3.1.4. Comparison with Advanced Segmentation Models

To more comprehensively evaluate the performance of the multi-morphology tea-bud-leaves segmentation network model, a comparison was made between the proposed instance segmentation model and other advanced segmentation models, including Mask R-CNN [41], Cascade Mask R-CNN [42], YOLACT [43], and YOLACT++ [44]. The experimental results are presented in Table 4.

Mask R-CNN is developed based on Faster R-CNN, utilizing ResNet as the backbone network for feature extraction and FPN for fusing features at different levels. It then classifies each pixel using FCN on top of the original classification and regression tasks to complete the segmentation. Cascade Mask R-CNN, like Mask R-CNN, is a two-stage model. However, Cascade Mask R-CNN introduces a cascade structure that continuously optimizes the predicted targets. This structure uses different IoU thresholds to train the model, effectively addressing the issue of a lack of positive samples at high thresholds while avoiding the problem of poor correction performance in high IoU regions at low thresholds. The experimental results indicate that, in unstructured tea garden environments, Cascade Mask R-CNN outperforms Mask R-CNN in tea-bud-leaves recognition, though there is still potential for further improvement.

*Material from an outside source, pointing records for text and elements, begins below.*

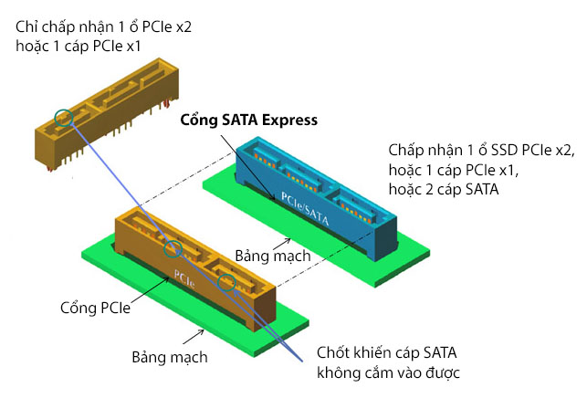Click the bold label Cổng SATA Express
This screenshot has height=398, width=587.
coord(248,120)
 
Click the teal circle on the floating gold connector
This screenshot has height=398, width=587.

YOLACT and YOLACT++ are one-stage models that use feature pyramid networks, which effectively enhance the correlation of contextual information. In terms of performance, they are comparable to two-stage models. YOLACT and YOLACT++ construct overall image prototype masks to distinguish the foreground and background using high-resolution feature maps, and complete the instance segmentation task by applying mask coefficients. This design provides greater flexibility when handling objects with varying morphologies. Additionally, YOLACT++ introduces operations like variable convolutions to further improve the model’s recognition ability. The experiments show that YOLACT and YOLACT++ outperform Mask R-CNN and Cascade Mask R-CNN in tea-bud-leaves instance segmentation tasks involving diverse morphological features.

In the unstructured tea garden environment, the proposed multi-morphology tea-bud-leaves segmentation model demonstrates significant advantages over these mainstream high-performance models. The mAP@50 for box and mask levels is 92% and 91.9%, respectively, while the mAP@50-95 is 86% and 72.4%. These improvements can be attributed to the series of optimizations specifically designed to address the morphological diversity and other characteristics of tea bud leaves in this task.

3.2. Performance Evaluation of Tea-Bud-Leaves Pose Estimation

3.2.1. Angle-Error Evaluation

In this section, we conducted experiments using the proposed dynamic weight-based adaptive estimation method and the least squares method to estimate the pose of tea bud leaves. Figure 10 and Table 5 display the comparison of the angle errors between the two methods. The dynamic weight-based adaptive estimation method proposed in this study resulted in a maximum error of 7.76° and an average error of 3.41°, whereas the least squares method produced a maximum error of 20.97° and an average error of 10.58°. The maximum error was reduced by 67.77%, and the average error decreased by 81.53%. These reductions in both maximum and average errors effectively demonstrate the significant advantage of the dynamic-weighted adaptive estimation method in overall estimation accuracy. Moreover, this method shows better stability and reliability in the complex, unstructured tea garden environment. To minimize the influence of outlier data, median error and median absolute deviation were also used for evaluation. The dynamic weight-based adaptive estimation method yielded a median error of 3.69° and a median absolute deviation of 1.42°, while the least squares method resulted in a median error of 10.06° and a median absolute deviation of 2.90°. These results further highlight the high efficiency of the proposed method in tea-bud-leaves pose estimation tasks.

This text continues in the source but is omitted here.